= EXERCISE AIM =
From the first line to the last, print the records exactly.

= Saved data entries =
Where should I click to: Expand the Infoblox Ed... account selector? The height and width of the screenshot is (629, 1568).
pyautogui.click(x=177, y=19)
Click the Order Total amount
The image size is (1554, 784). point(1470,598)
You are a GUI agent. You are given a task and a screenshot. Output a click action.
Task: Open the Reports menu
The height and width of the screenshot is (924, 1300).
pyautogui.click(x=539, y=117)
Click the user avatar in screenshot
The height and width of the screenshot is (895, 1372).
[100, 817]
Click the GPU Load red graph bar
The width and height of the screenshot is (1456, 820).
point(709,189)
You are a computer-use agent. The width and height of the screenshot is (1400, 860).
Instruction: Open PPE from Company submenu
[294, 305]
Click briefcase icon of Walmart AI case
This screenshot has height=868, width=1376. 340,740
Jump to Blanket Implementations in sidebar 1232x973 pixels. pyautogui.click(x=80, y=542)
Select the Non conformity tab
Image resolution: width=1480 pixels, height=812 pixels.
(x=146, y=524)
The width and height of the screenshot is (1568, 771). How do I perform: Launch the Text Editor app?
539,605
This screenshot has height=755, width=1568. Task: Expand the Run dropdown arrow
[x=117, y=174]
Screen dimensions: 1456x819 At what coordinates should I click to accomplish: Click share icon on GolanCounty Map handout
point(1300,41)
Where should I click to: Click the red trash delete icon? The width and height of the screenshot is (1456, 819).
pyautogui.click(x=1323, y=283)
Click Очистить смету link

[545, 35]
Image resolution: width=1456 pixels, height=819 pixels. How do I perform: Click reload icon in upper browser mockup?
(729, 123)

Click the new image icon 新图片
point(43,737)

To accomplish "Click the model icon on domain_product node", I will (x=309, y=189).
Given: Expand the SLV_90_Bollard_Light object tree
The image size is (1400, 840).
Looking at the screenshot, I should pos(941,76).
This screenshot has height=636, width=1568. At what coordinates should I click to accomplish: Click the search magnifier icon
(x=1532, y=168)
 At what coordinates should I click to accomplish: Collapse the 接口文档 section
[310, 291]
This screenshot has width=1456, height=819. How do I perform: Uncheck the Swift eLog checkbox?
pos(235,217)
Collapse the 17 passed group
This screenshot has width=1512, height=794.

= FINISHED EXERCISE =
Where should I click to: Expand the Infoblox Ed... account selector? The height and width of the screenshot is (629, 1568).
pyautogui.click(x=177, y=19)
Click the Order Total amount
The image size is (1554, 784). point(1470,598)
You are a GUI agent. You are given a task and a screenshot. Output a click action.
Task: Open the Reports menu
The height and width of the screenshot is (924, 1300).
pyautogui.click(x=539, y=117)
Click the user avatar in screenshot
The height and width of the screenshot is (895, 1372).
[100, 817]
Click the GPU Load red graph bar
The width and height of the screenshot is (1456, 820).
point(709,189)
You are a computer-use agent. The width and height of the screenshot is (1400, 860).
Instruction: Open PPE from Company submenu
[294, 305]
Click briefcase icon of Walmart AI case
This screenshot has height=868, width=1376. 340,740
Jump to Blanket Implementations in sidebar 1232x973 pixels. pyautogui.click(x=80, y=542)
Select the Non conformity tab
Image resolution: width=1480 pixels, height=812 pixels.
(x=146, y=524)
The width and height of the screenshot is (1568, 771). How do I perform: Launch the Text Editor app?
539,605
This screenshot has height=755, width=1568. Task: Expand the Run dropdown arrow
[x=117, y=174]
Screen dimensions: 1456x819 At what coordinates should I click to accomplish: Click share icon on GolanCounty Map handout
point(1300,41)
Where should I click to: Click the red trash delete icon? The width and height of the screenshot is (1456, 819).
pyautogui.click(x=1323, y=283)
Click Очистить смету link

[545, 35]
Image resolution: width=1456 pixels, height=819 pixels. How do I perform: Click reload icon in upper browser mockup?
(729, 123)

Click the new image icon 新图片
point(43,737)

To accomplish "Click the model icon on domain_product node", I will (x=309, y=189).
Given: Expand the SLV_90_Bollard_Light object tree
The image size is (1400, 840).
Looking at the screenshot, I should pos(941,76).
This screenshot has height=636, width=1568. At what coordinates should I click to accomplish: Click the search magnifier icon
(x=1532, y=168)
 At what coordinates should I click to accomplish: Collapse the 接口文档 section
[310, 291]
This screenshot has width=1456, height=819. How do I perform: Uncheck the Swift eLog checkbox?
pos(235,217)
Collapse the 17 passed group
This screenshot has width=1512, height=794.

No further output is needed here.